新たな旅の始まり

 少女は悩んでいた。この扉を開けていいものか、出直すべきか。

 少女は決して気弱な性格ではなかった。むしろ一人っ子として両親の愛情を一心に受け、わがままを言い、伸び伸びと育ってきた。かと言って自信過剰でもなく、ごくありふれたちょっと大人しい性格の一人の少女だった。そんな少女は悩み、戸惑い、少しの恐怖と緊張を抱き、一つの扉の前に立ち尽くしていた。

 春の穏やかな風が少女の栗毛色の髪を揺らす。少女は髪を整えながら扉を見つめる。常人にはただ立ち尽くしているように見えるだろうが、その実彼女の中では『怪物』との戦いが繰り広げられているのである。

 少女は何日も前から『怪物』と戦っていた。『怪物』という生物が実際に彼女の中にいるわけではない。しかし彼女の豊かな想像力によって生み出されたそれは、彼女が本来持つ明るさと勇気を封じ込めるほどの力を持っていた。おかげで彼女はここ何日か上の空でいなければならなかったし、胸のあたりがもやもやと渦巻く日々を過ごしていた。

 扉の中からは楽しそうに談笑する数人の声が聞こえる。少女はその声を聴きながら扉の持ち手に指をかける。しかし『怪物』がその動きを止めるように膨れ上がり、手を離してしまう。再度手をかけるも結局離す。それを何回か続けると、少女は諦めたように足の向きを変えようとした。

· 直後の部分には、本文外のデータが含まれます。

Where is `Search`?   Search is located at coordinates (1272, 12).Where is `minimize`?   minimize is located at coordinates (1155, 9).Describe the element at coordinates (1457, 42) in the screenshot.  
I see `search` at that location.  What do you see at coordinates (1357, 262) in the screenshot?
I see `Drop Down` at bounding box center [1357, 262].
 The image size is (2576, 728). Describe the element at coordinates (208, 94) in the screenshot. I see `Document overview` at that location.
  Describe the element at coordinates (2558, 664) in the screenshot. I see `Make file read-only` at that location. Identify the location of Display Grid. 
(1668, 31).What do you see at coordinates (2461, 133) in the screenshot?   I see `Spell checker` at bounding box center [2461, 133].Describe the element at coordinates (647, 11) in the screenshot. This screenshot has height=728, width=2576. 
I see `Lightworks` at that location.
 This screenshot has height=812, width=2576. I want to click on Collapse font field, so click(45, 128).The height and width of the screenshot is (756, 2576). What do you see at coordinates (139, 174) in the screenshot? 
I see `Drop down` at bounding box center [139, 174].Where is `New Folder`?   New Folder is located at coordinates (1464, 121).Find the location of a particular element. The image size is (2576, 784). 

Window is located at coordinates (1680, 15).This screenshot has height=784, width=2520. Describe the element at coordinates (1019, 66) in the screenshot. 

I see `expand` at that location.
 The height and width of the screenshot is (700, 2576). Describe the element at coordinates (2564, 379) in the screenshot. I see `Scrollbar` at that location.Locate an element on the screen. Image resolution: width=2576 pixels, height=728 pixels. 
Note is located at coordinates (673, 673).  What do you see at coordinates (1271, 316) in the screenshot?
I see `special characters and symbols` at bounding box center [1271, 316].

 その時、背後の窓から入り込んできた突風が少女の背中を勢いよく押した。驚いた少女は扉に触れる。ゴンと少し鈍い音が小さく鳴った。

 その音をきっかけに室内から扉に近づく足音が聞こえてきた。少女は息をのむ。足音はカウントダウンのように迫ってくる。『怪物』が口元にせり上がってくる。冷や汗が流れ始める。呼吸が浅くなる。心音が早まる。どうしよう。音もなく呟いた。

 人影が目前に迫った時、少女は唾をごくりと飲み、内なる『怪物』を腹の底に追いやった。扉が開く。現れた少し背の高い女子学生が何かを言う前に少女は口を開いた。


「すみません、文芸部に入部したいのですが――!」


『怪物』との戦いを終え、少女の新しい旅が今始まった。